Keterangan-keterangan di atas menunjukkan bahwa fungsi dan peranan laki-laki dan wanita dalam masyarakat tidak berarti sama rata dalam segala hal.
Kedua, dalam masalah kepemimpinan, laki-laki dan wanita sama-sama dibebani tanggung jawab, namun pada lingkup yang berbeda. Allah berfirman:
الرِّجَالُ قَوَّامُونَ عَلَى النِّسَاءِ بِمَا فَضَّلَ اللَّهُ بَعْضَهُمْ عَلَى بَعْضٍ وَبِمَا أَنفَقُوا مِنْ أَمْوَالِهِمْ…
“Kaum laki-laki adalah pemimpin kaum wanita” Q.s. An-Nisa:34.
Ayat ini merupakan dalil utama larangan terhadap pengangkatan wanita menjadi pemimpin bagi kaum laki-laki.

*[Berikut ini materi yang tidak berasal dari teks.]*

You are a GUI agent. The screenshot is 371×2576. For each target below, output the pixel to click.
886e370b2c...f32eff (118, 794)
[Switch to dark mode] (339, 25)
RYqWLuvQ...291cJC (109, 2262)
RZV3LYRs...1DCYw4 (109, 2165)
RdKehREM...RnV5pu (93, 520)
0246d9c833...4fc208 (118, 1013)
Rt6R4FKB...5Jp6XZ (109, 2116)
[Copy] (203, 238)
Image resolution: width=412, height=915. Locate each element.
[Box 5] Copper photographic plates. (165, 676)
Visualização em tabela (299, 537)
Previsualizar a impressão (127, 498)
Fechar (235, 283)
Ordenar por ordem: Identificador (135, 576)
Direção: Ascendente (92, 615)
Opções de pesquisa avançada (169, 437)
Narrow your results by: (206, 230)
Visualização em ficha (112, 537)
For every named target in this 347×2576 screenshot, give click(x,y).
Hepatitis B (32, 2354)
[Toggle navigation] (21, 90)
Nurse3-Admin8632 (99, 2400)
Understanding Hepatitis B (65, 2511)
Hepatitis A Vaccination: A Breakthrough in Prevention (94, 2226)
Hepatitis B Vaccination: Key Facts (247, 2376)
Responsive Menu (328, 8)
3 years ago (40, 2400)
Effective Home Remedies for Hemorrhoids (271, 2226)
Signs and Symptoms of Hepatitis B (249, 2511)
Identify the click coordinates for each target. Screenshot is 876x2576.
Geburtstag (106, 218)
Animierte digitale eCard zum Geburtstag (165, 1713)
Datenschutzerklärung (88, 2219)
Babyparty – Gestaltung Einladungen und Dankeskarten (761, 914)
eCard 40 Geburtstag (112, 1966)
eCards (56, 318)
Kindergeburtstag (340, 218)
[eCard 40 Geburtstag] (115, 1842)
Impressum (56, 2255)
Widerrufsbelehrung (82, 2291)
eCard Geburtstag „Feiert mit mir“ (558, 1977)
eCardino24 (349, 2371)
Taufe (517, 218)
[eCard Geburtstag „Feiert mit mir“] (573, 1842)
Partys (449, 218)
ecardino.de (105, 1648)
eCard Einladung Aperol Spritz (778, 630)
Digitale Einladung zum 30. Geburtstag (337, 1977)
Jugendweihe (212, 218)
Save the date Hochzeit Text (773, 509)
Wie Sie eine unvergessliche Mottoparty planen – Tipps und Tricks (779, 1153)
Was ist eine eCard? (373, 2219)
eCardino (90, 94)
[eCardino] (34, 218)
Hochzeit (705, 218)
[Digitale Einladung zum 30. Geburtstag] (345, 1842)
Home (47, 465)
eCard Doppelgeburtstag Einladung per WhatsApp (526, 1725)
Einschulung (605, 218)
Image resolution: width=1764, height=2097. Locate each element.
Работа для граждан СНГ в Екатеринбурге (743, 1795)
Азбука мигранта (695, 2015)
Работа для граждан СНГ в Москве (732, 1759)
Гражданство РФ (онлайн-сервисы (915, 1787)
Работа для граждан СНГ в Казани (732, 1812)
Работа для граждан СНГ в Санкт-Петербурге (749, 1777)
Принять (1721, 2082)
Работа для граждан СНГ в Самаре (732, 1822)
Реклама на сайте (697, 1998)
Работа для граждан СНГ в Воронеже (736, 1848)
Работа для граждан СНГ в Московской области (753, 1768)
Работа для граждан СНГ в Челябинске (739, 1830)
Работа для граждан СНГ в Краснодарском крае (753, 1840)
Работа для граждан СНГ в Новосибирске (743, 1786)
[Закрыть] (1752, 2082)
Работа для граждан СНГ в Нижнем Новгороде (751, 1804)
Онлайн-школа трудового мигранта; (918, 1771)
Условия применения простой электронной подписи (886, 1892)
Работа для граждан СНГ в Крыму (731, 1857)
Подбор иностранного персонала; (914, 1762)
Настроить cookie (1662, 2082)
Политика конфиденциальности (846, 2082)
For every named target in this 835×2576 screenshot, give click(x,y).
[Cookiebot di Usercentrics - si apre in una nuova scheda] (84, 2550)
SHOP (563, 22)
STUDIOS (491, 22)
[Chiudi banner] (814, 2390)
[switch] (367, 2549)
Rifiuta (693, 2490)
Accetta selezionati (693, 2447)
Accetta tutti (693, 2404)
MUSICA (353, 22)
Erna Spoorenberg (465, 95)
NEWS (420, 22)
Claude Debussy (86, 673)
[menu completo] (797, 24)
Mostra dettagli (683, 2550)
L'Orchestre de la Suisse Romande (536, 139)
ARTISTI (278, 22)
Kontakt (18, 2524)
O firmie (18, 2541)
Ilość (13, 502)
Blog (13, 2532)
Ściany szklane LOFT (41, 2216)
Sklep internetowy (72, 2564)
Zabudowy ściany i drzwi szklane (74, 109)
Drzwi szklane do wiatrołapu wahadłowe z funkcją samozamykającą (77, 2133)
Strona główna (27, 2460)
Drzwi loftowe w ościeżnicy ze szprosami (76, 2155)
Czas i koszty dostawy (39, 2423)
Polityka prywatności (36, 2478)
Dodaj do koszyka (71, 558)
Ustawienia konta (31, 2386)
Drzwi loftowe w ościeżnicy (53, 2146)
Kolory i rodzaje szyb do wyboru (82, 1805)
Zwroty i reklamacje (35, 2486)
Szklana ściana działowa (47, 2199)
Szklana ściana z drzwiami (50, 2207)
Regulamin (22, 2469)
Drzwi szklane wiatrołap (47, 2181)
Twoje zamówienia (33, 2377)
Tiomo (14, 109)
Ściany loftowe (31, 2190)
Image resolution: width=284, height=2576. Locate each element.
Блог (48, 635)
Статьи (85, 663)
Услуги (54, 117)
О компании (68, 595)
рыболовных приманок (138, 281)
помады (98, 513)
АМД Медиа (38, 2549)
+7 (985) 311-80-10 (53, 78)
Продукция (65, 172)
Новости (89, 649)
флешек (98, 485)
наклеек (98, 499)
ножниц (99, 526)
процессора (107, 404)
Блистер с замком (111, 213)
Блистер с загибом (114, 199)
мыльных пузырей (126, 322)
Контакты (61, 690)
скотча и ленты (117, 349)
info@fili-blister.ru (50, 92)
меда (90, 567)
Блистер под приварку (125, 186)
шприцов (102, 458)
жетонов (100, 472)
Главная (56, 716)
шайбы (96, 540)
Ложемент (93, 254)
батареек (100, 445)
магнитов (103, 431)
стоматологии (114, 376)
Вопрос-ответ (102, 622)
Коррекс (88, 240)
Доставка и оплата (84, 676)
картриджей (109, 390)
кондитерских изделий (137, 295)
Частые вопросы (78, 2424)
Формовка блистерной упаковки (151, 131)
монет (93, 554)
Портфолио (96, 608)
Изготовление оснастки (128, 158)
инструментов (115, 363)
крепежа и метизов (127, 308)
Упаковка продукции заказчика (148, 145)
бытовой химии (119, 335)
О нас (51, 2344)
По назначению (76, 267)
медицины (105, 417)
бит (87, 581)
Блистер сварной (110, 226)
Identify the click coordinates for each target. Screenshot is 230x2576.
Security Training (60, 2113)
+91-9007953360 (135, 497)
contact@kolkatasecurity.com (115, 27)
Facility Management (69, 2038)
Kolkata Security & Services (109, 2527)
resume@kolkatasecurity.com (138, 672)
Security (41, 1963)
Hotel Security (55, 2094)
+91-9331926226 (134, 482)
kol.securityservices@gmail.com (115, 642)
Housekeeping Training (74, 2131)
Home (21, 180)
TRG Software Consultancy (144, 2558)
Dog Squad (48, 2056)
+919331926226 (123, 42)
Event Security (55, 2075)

Kata qawwaamuuna dalam susunan ayat diungkapkan dengan sibghah mubalaghah (mengandung makna lebih). Hal ini bertujuan untuk menegaskan bahwa kepemimpinan laki-laki terhadap wanita itu berlaku selamanya, tidak sektoral dan temporal. Selanjutnya, kata ar rijal disini harus diartikan laki-laki secara umum karena konsideran ayat itu seperti terbaca pada lanjutan ayat adalah “karena Allah menciptakan laki-laki memiliki keistimewaan”, yaitu a) berupa kelebihan secara fitri, yaitu anatomi tubuh laki-laki memang sudah diciptakan sedemikian rupa oleh Allah swt. untuk menyangga tugas-tugas berat, yang serba kompleks pada lingkup yang luas. Sedangkan anatomi tubuh wanita diciptakan untuk mengerjakan tugas-tugas berat namun serba terpusat pada lingkup yang kecil; b) berupa kelebihan secara ‘aqli, yaitu memiliki kekuatan dalam memandang dasar-dasar dan tujuan berbagai perkara (lihat, Tafsir al-Marahgi, juz V, hal. )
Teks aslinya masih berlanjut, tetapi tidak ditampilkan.